▶ Exercise description: Format every line of the data below as a Markdown table with the columns "Row" and "Line". Number each row and skip any blank lines.

## Start Given entries

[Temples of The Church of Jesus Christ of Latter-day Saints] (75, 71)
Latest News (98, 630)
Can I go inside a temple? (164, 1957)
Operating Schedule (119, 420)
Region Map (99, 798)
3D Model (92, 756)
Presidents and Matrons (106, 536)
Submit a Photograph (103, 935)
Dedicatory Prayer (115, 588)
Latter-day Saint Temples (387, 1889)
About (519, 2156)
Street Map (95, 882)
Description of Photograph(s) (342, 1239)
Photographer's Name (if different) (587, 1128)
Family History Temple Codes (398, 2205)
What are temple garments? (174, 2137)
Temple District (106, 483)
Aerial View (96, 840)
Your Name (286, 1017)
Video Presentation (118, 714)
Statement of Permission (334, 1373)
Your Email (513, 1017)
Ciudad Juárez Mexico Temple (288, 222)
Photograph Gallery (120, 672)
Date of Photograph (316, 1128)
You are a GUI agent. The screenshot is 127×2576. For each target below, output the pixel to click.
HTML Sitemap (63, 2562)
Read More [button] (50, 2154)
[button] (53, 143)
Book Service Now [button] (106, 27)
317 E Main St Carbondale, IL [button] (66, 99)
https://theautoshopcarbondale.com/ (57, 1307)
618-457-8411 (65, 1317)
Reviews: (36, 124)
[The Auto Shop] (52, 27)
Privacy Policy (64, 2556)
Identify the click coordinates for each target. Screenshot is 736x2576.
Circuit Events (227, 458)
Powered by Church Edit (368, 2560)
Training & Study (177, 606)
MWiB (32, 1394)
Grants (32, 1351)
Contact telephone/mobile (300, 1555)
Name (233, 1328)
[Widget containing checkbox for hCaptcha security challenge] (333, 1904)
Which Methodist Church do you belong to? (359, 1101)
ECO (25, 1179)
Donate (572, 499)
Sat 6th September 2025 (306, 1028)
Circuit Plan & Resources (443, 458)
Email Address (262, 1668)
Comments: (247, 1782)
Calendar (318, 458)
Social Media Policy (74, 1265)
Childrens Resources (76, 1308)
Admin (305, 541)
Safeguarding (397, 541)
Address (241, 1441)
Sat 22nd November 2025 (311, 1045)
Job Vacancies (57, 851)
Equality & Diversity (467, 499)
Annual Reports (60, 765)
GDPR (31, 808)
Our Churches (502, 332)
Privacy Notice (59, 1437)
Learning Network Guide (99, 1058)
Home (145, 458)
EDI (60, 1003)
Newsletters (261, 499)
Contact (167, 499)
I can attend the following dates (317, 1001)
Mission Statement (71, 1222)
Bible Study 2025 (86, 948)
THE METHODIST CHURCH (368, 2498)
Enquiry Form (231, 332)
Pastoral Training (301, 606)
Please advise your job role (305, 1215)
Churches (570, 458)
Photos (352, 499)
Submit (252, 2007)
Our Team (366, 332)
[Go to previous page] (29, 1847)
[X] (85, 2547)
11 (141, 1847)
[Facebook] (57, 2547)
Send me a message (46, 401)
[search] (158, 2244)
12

## End Given entries

▶ Correct response:
| Row | Line |
|---|---|
| 1 | [Temples of The Church of Jesus Christ of Latter-day Saints] (75, 71) |
| 2 | Latest News (98, 630) |
| 3 | Can I go inside a temple? (164, 1957) |
| 4 | Operating Schedule (119, 420) |
| 5 | Region Map (99, 798) |
| 6 | 3D Model (92, 756) |
| 7 | Presidents and Matrons (106, 536) |
| 8 | Submit a Photograph (103, 935) |
| 9 | Dedicatory Prayer (115, 588) |
| 10 | Latter-day Saint Temples (387, 1889) |
| 11 | About (519, 2156) |
| 12 | Street Map (95, 882) |
| 13 | Description of Photograph(s) (342, 1239) |
| 14 | Photographer's Name (if different) (587, 1128) |
| 15 | Family History Temple Codes (398, 2205) |
| 16 | What are temple garments? (174, 2137) |
| 17 | Temple District (106, 483) |
| 18 | Aerial View (96, 840) |
| 19 | Your Name (286, 1017) |
| 20 | Video Presentation (118, 714) |
| 21 | Statement of Permission (334, 1373) |
| 22 | Your Email (513, 1017) |
| 23 | Ciudad Juárez Mexico Temple (288, 222) |
| 24 | Photograph Gallery (120, 672) |
| 25 | Date of Photograph (316, 1128) |
| 26 | You are a GUI agent. The screenshot is 127×2576. For each target below, output the pixel to click. |
| 27 | HTML Sitemap (63, 2562) |
| 28 | Read More [button] (50, 2154) |
| 29 | [button] (53, 143) |
| 30 | Book Service Now [button] (106, 27) |
| 31 | 317 E Main St Carbondale, IL [button] (66, 99) |
| 32 | https://theautoshopcarbondale.com/ (57, 1307) |
| 33 | 618-457-8411 (65, 1317) |
| 34 | Reviews: (36, 124) |
| 35 | [The Auto Shop] (52, 27) |
| 36 | Privacy Policy (64, 2556) |
| 37 | Identify the click coordinates for each target. Screenshot is 736x2576. |
| 38 | Circuit Events (227, 458) |
| 39 | Powered by Church Edit (368, 2560) |
| 40 | Training & Study (177, 606) |
| 41 | MWiB (32, 1394) |
| 42 | Grants (32, 1351) |
| 43 | Contact telephone/mobile (300, 1555) |
| 44 | Name (233, 1328) |
| 45 | [Widget containing checkbox for hCaptcha security challenge] (333, 1904) |
| 46 | Which Methodist Church do you belong to? (359, 1101) |
| 47 | ECO (25, 1179) |
| 48 | Donate (572, 499) |
| 49 | Sat 6th September 2025 (306, 1028) |
| 50 | Circuit Plan & Resources (443, 458) |
| 51 | Email Address (262, 1668) |
| 52 | Comments: (247, 1782) |
| 53 | Calendar (318, 458) |
| 54 | Social Media Policy (74, 1265) |
| 55 | Childrens Resources (76, 1308) |
| 56 | Admin (305, 541) |
| 57 | Safeguarding (397, 541) |
| 58 | Address (241, 1441) |
| 59 | Sat 22nd November 2025 (311, 1045) |
| 60 | Job Vacancies (57, 851) |
| 61 | Equality & Diversity (467, 499) |
| 62 | Annual Reports (60, 765) |
| 63 | GDPR (31, 808) |
| 64 | Our Churches (502, 332) |
| 65 | Privacy Notice (59, 1437) |
| 66 | Learning Network Guide (99, 1058) |
| 67 | Home (145, 458) |
| 68 | EDI (60, 1003) |
| 69 | Newsletters (261, 499) |
| 70 | Contact (167, 499) |
| 71 | I can attend the following dates (317, 1001) |
| 72 | Mission Statement (71, 1222) |
| 73 | Bible Study 2025 (86, 948) |
| 74 | THE METHODIST CHURCH (368, 2498) |
| 75 | Enquiry Form (231, 332) |
| 76 | Pastoral Training (301, 606) |
| 77 | Please advise your job role (305, 1215) |
| 78 | Churches (570, 458) |
| 79 | Photos (352, 499) |
| 80 | Submit (252, 2007) |
| 81 | Our Team (366, 332) |
| 82 | [Go to previous page] (29, 1847) |
| 83 | [X] (85, 2547) |
| 84 | 11 (141, 1847) |
| 85 | [Facebook] (57, 2547) |
| 86 | Send me a message (46, 401) |
| 87 | [search] (158, 2244) |
| 88 | 12 |